The kernel upgrade changed the running kernel version. After reboot, the vxlan kernel module was not automatically loaded because the new kernel's module directory does not contain it (or it was not included in the initramfs). Without the vxlan module, Calico cannot create the vxlan.calico tunnel interface. The calico-node pod enters a crash loop or reports degraded status, and the CNI plugin fails to configure networking for new pods.
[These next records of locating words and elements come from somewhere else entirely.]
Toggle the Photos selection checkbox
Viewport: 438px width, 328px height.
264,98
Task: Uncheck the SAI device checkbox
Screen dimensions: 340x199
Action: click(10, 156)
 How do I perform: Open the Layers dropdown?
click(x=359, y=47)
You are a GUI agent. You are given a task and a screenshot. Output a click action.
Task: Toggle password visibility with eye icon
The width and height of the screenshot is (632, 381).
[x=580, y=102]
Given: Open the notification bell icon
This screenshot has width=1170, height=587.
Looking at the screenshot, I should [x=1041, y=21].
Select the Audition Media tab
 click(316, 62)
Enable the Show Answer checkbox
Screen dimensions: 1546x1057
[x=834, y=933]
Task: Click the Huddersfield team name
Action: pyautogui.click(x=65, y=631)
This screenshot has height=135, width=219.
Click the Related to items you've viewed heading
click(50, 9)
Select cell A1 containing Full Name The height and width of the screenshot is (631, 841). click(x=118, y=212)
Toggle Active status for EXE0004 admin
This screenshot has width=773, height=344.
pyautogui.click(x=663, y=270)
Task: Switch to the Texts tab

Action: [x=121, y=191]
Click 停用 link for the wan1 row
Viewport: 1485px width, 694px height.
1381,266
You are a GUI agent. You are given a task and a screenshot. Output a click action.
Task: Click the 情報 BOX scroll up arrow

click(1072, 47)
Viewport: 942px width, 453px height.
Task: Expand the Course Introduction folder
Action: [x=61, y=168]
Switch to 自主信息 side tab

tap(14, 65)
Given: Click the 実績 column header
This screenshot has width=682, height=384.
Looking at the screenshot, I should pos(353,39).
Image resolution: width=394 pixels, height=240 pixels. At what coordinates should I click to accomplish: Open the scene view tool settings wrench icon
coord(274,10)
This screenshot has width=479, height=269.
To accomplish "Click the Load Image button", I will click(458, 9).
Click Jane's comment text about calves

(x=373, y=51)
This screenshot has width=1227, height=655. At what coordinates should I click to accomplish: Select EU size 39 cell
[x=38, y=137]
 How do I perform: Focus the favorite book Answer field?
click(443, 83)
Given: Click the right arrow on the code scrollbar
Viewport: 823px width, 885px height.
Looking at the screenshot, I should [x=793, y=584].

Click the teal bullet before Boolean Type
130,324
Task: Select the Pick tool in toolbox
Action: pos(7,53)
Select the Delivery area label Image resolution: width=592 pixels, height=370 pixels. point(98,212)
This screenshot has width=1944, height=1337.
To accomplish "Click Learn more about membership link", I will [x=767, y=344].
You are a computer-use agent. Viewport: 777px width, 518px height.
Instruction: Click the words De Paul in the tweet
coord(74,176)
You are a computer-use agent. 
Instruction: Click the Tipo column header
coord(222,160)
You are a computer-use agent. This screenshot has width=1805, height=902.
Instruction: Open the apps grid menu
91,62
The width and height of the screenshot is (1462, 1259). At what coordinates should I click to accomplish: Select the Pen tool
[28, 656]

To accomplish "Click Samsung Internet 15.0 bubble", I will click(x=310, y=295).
Additionally, the calico-node init container that installs CNI binaries and config may have failed silently, leaving stale or missing configuration files in /etc/cni/net.d/.

Fix

  1. Load the missing kernel module:

    modprobe vxlan
    
    If the module is missing entirely, install the matching kernel-modules package:
    apt-get install linux-modules-extra-$(uname -r)   # Debian/Ubuntu
    

  2. Ensure module loads on boot:

    echo "vxlan" >> /etc/modules-load.d/kubernetes.conf
    

  3. Restart the calico-node pod on this node:

    kubectl delete pod -n kube-system -l k8s-app=calico-node --field-selector spec.nodeName=node-4.internal
    

  4. Verify CNI recovery:

    ip link show vxlan.calico
    kubectl get pods -n kube-system -l k8s-app=calico-node -o wide | grep node-4
    

  5. Restart pods with broken networking: Existing pods that had stale network config will not self-heal. Delete them to let them be recreated with fresh CNI configuration:

    kubectl get pods --all-namespaces -o wide --field-selector spec.nodeName=node-4.internal --no-headers | awk '{print $1, $2}' | xargs -n2 kubectl delete pod -n
    

Rollback / Safety

  • If the kernel module cannot be loaded, consider rolling back the kernel upgrade.
  • Before deleting pods, verify they are part of a controller (Deployment, StatefulSet) that will recreate them.
  • Test cross-node pod connectivity after fix: kubectl exec <pod-on-node-4> -- ping <pod-ip-on-other-node>.

Common Traps

  • Assuming the CNI is fine because calico-node shows Running. The pod may be running but degraded. Check its logs.
  • Only restarting kubelet. Kubelet does not manage CNI plugin state. The CNI plugin (calico-node) must be restarted.
  • Not checking kernel modules after upgrade. Kernel upgrades can remove modules if the extras package is not installed.
  • Forgetting existing pods. Pods running before the CNI break have stale network config. They appear Running but cannot communicate. They must be recreated.
  • Not persisting the module load. modprobe is ephemeral. Without /etc/modules-load.d/ configuration, the next reboot will break again.